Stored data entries
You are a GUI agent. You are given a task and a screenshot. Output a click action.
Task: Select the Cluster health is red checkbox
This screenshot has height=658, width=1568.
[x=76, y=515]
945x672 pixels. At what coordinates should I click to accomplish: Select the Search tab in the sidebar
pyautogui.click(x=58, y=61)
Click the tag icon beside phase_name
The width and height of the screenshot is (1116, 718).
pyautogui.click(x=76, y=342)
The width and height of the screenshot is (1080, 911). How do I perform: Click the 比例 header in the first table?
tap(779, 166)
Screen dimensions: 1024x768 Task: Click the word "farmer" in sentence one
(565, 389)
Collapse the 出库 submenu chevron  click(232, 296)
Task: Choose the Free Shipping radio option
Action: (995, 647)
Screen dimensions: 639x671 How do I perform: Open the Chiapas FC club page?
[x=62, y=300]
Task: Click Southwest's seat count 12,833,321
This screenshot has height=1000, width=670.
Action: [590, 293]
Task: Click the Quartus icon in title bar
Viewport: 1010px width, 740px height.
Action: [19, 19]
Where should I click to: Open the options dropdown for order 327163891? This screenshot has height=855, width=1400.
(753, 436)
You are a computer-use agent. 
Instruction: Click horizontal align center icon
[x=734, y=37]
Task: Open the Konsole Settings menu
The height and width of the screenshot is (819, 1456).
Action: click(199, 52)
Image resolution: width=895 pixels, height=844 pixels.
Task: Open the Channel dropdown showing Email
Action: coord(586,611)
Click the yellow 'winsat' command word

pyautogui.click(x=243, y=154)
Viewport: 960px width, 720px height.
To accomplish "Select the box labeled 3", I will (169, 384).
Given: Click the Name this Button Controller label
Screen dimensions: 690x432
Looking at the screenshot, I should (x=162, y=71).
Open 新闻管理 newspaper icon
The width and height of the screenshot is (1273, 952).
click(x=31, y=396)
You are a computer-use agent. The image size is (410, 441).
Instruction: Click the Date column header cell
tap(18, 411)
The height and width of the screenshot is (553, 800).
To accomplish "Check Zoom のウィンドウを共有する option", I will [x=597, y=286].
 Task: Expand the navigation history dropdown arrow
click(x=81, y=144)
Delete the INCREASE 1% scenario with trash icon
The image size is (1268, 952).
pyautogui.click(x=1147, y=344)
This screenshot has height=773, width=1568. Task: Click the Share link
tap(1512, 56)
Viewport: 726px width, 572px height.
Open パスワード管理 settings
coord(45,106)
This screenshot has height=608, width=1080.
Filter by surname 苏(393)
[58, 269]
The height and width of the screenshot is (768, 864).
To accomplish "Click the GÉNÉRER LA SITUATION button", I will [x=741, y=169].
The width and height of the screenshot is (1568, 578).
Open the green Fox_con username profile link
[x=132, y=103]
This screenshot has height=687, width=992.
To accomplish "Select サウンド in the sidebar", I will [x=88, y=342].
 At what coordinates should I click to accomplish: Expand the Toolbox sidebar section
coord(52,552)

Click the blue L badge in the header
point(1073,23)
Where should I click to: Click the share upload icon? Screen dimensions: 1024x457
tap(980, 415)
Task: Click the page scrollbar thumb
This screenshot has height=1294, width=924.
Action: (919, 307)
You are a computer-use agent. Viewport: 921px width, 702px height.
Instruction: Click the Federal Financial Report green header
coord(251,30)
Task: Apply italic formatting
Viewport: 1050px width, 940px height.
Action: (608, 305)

## EXERCISE INSTRUCTIONS:
Take the lines above from the one containing "Screen dimensions: 639x671" down to the one containing "Task: Open the Konsole Settings menu", and transcribe them exactly, both ends included.

## WRITTEN RESPONSE:
Screen dimensions: 639x671 How do I perform: Open the Chiapas FC club page?
[x=62, y=300]
Task: Click Southwest's seat count 12,833,321
This screenshot has height=1000, width=670.
Action: [590, 293]
Task: Click the Quartus icon in title bar
Viewport: 1010px width, 740px height.
Action: [19, 19]
Where should I click to: Open the options dropdown for order 327163891? This screenshot has height=855, width=1400.
(753, 436)
You are a computer-use agent. 
Instruction: Click horizontal align center icon
[x=734, y=37]
Task: Open the Konsole Settings menu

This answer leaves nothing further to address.